Type System Modifications | The Visual Basic .NET Programming Language

< Day Day Up >

In addition to extensions to the Visual Basic type system, a number of modifications to the existing type system were required by the move to the CLR. For the most part, this was because many of the CLR types that corresponded to COM types (such as arrays and Variant ) used different underlying storage.

Arrays

Arrays on the CLR are much more sophisticated than COM arrays (COM arrays are also called "SafeArrays"). There are two principal differences that caused changes from Visual Basic 6.0.

The first difference is that all arrays in the CLR encode their rank within their type. So a two-dimensional array of Integer is considered to be a different type from a one-dimensional array of Integer in the CLR. COM SafeArrays, however, encode their rank as an attribute of an array instance and not the array type. So a two-dimensional array of Integer is actually the same type as a one-dimensional array of Integer in COM; the instances just happen to have different ranks. Because of this difference between COM and the CLR, code from previous versions of Visual Basic that declares and uses arrays cannot be ported unchanged. In most cases, the differences between COM and the CLR don't cause serious problems ”most variables are ever assigned an array of only one particular rank, and the common case is that the rank of the array can be inferred easily from the code around it. For example, the following Visual Basic 6.0 code:

 Sub Main()   Dim x() As Integer   ReDim x(10, 10)   x(1, 1) = 10 End Sub

can pretty easily be rewritten as follows .

 Module Test   Sub Main()     Dim x(,) As Integer  ' 2-dimensional array     ReDim x(10, 10)     x(1, 1) = 10   End Sub End Module

This difference between array types can cause problems, however, when you are trying to interoperate with COM. When you are transferring an array from the CLR to COM, it is impossible to know what rank array a COM method expects, because there is no way to inspect the API's code. Currently, the CLR treats all COM array parameters as one-dimensional arrays of the specified type. This takes care of the most common situations, but is not perfect. At this point, there is no simple way to specify the rank of an array parameter of an imported COM method.
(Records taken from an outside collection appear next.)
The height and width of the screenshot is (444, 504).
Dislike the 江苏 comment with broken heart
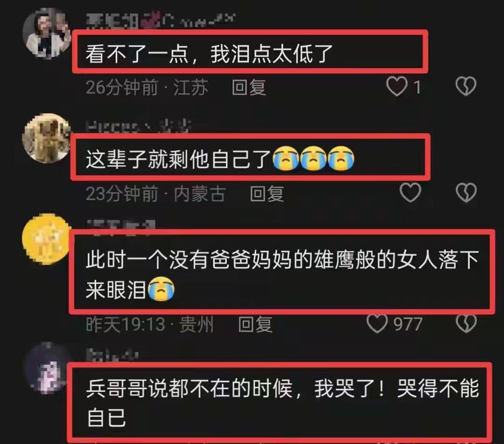pyautogui.click(x=466, y=86)
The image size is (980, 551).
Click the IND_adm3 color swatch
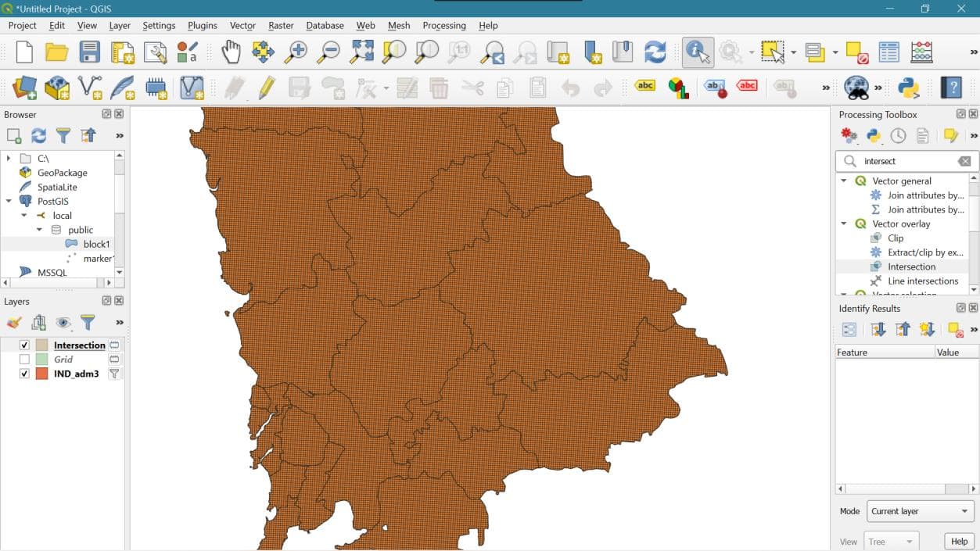point(43,373)
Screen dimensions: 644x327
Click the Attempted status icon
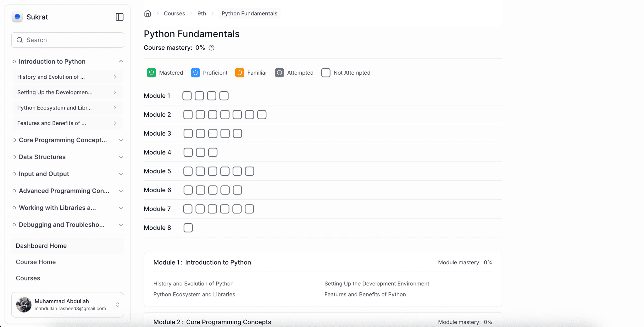[280, 73]
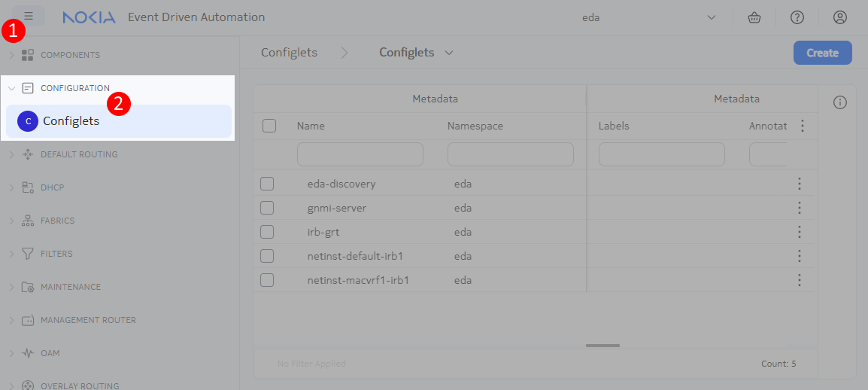The width and height of the screenshot is (868, 390).
Task: Open column options kebab in table header
Action: [x=803, y=126]
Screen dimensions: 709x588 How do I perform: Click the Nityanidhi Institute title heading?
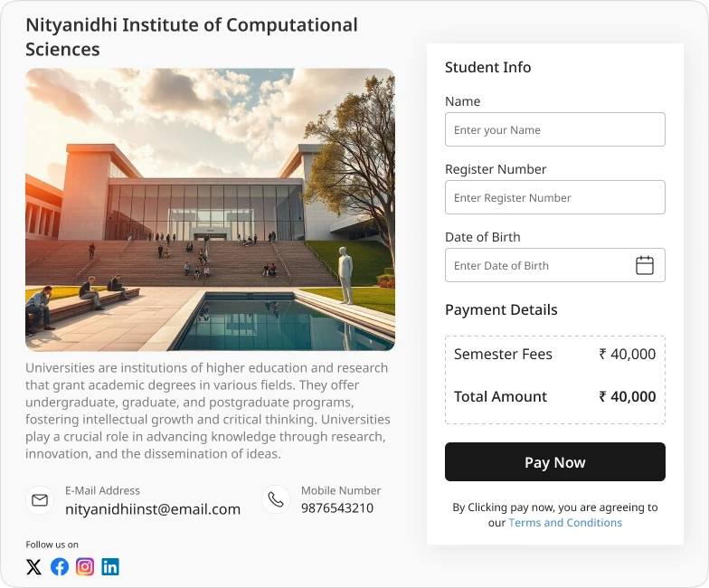point(192,37)
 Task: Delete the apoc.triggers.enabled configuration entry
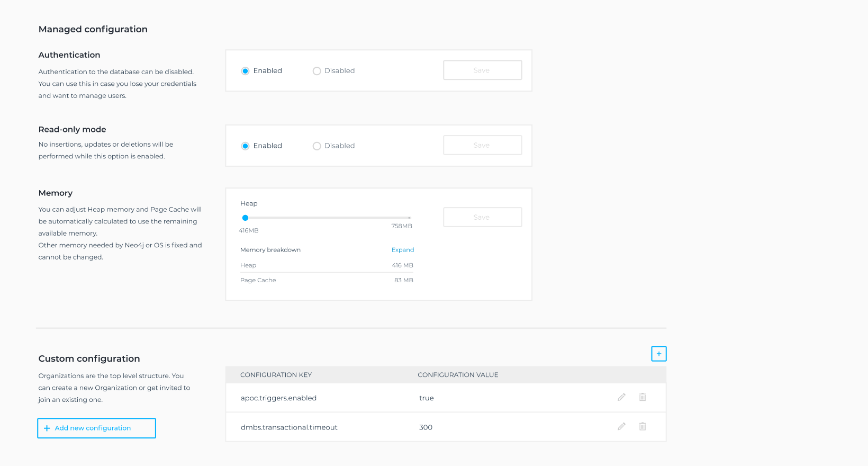click(x=643, y=397)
The other difference between SafeArrays and CLR arrays is more problematic . A SafeArray type can contain a set of bounds for each dimension of the array, but those bounds are not considered to be part of the actual type, just as the rank of the array is not considered to be part of the type. In the CLR, however, the lower bounds of each dimension of the array are allowed to be (but not required to be) part of the type itself. So while there is, for example, a one-dimensional Integer array type that can have any lower bound, there are also one-dimensional Integer array types that have a fixed lower bound of zero, of one, of two, and so on. While any array of the particular rank and type can be assigned to the first kind of array type (i.e., the one without any fixed lower bound), only an array that has matching lower bounds can be assigned to the other kinds of array types (i.e., a one-dimensional Integer array with a lower bound of 5 cannot be assigned to a variable of type one-dimensional Integer array with a lower bound of 6).

Overall, this whole question would be academic if it was not for one fact ”the Common Language Specification (CLS) decrees that all CLS-compliant languages must be able to use array types that have fixed lower bounds of zero. This is because languages such as C# and C++ do not allow the lower bounds of their arrays to be anything but zero. They could, conceivably, still use the array types that do not fix the lower bounds to represent an array that has a fixed lower bound of zero, but to do so would mean that several code optimizations based on knowing the lower bound of each dimension of an array would be lost. This was unacceptable to the designers of those languages.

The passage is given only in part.